The EU AI Act is planned to regulate the development and deployment of foundation models and thus LLMs. This includes (but is not limited to):

  • Data: Describing data sources and summarizing copyrighted data used to train the foundation model. The data used is subject to data governance measures (suitability, bias, appropriate mitigation)
  • Compute: Disclosing model size, compute power, and training time for training the model. The energy consumption for training needs to be measured and steps to lower the consumption need to be taken.
  • Model: Capabilities and limitations of the model need to be described, as well as foreseeable risks and associated mitigations. Any non-mitigated risks have to be justified. The model needs to be benchmarked on public/industry-standard benchmarks and results of internal and external testing need to be reported.
  • Deployment: Disclosing content that is generated by a model. The EU member states where the foundation model is on the market need to be stated. Technical compliance for downstream compliance with the EU AI Act has to be provided.

Conclusion

Even after following up on all these steps and building the most responsible AI system possible, the process isn’t done (and will never truly be). Creating AI systems is a continuous iterative cycle where we want to implement responsibility in the concept and deployment stages. Monitoring and updating the models is important to address emerging toxic patterns, trends, or novel misuse.
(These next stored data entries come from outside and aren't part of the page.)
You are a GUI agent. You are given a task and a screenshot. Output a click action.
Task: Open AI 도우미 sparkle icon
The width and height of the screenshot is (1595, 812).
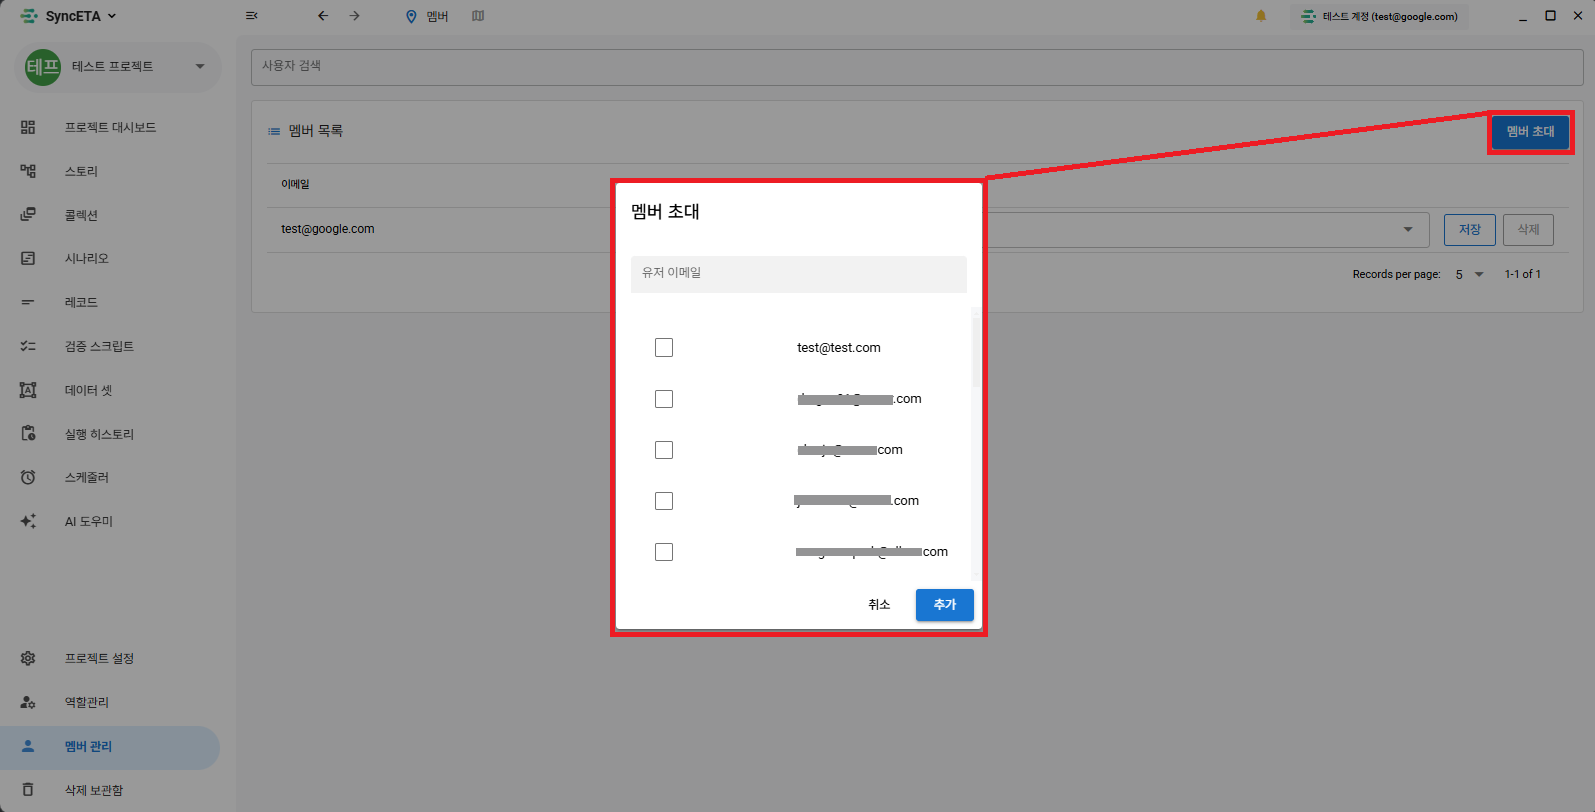(x=28, y=521)
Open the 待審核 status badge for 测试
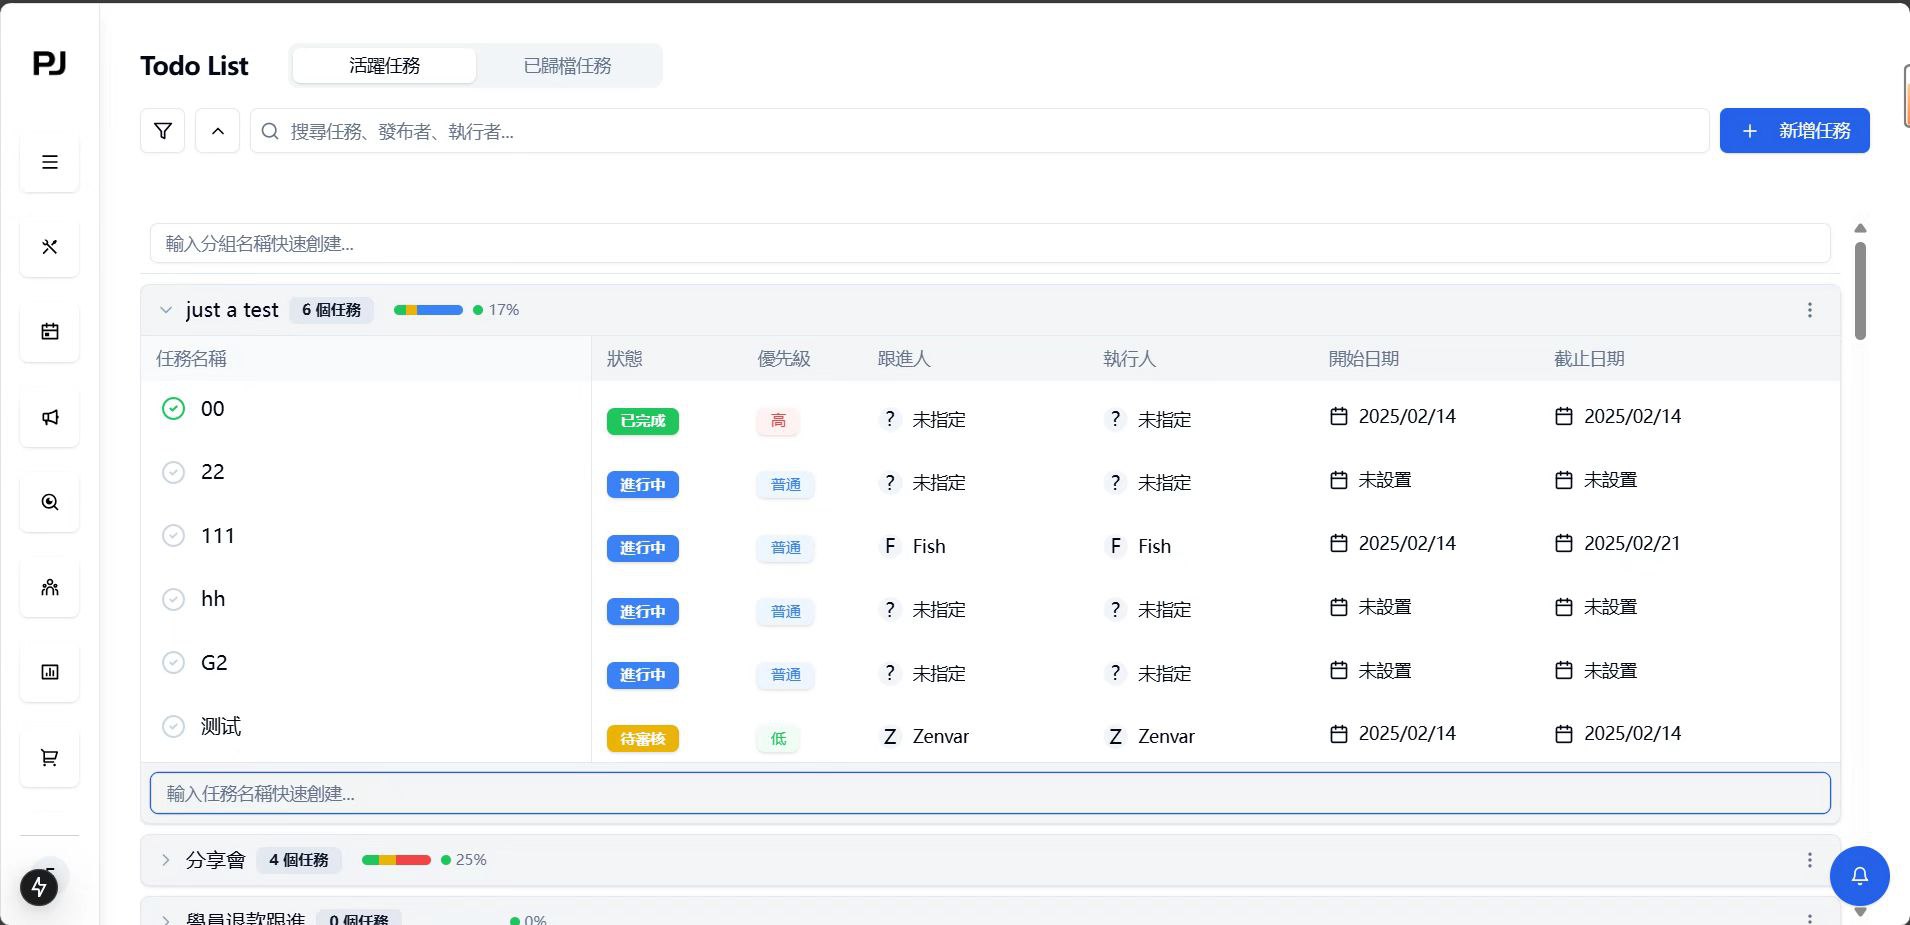 coord(642,739)
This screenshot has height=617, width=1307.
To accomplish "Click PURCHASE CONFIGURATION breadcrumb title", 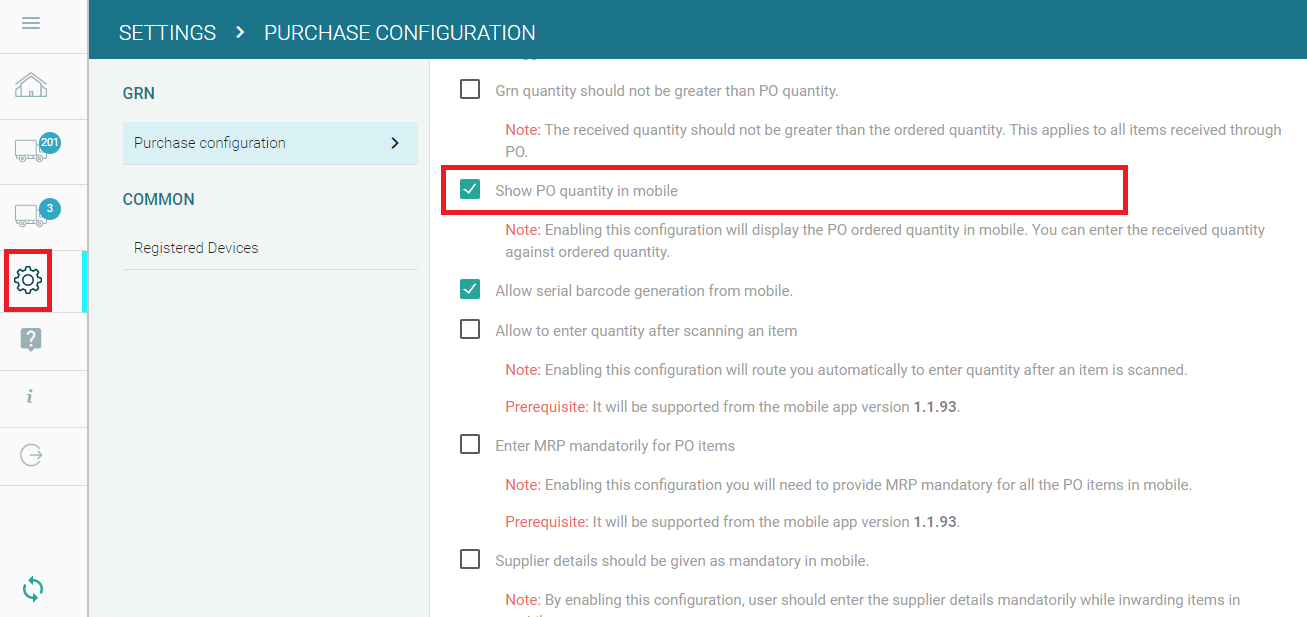I will [x=399, y=33].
This needs to be rounded up with governance policies and accountability measures for all involved stakeholders throughout the life cycle.

Building an AI system responsibly is a multifaceted task that demands a proactive approach, careful planning, and ongoing commitment. But the payoff — a reliable, user-friendly system that respects and safeguards users’ interests and societal values — is worth the effort.

The development and deployment of AI systems represent a significant technological advancement. However, along with this progress comes the responsibility to ensure that the use of such technology is ethically sound and respects the rights and values of all stakeholders. By understanding and addressing the ethical considerations involved, we can harness the full potential of AI while minimizing the risks and harm associated with it.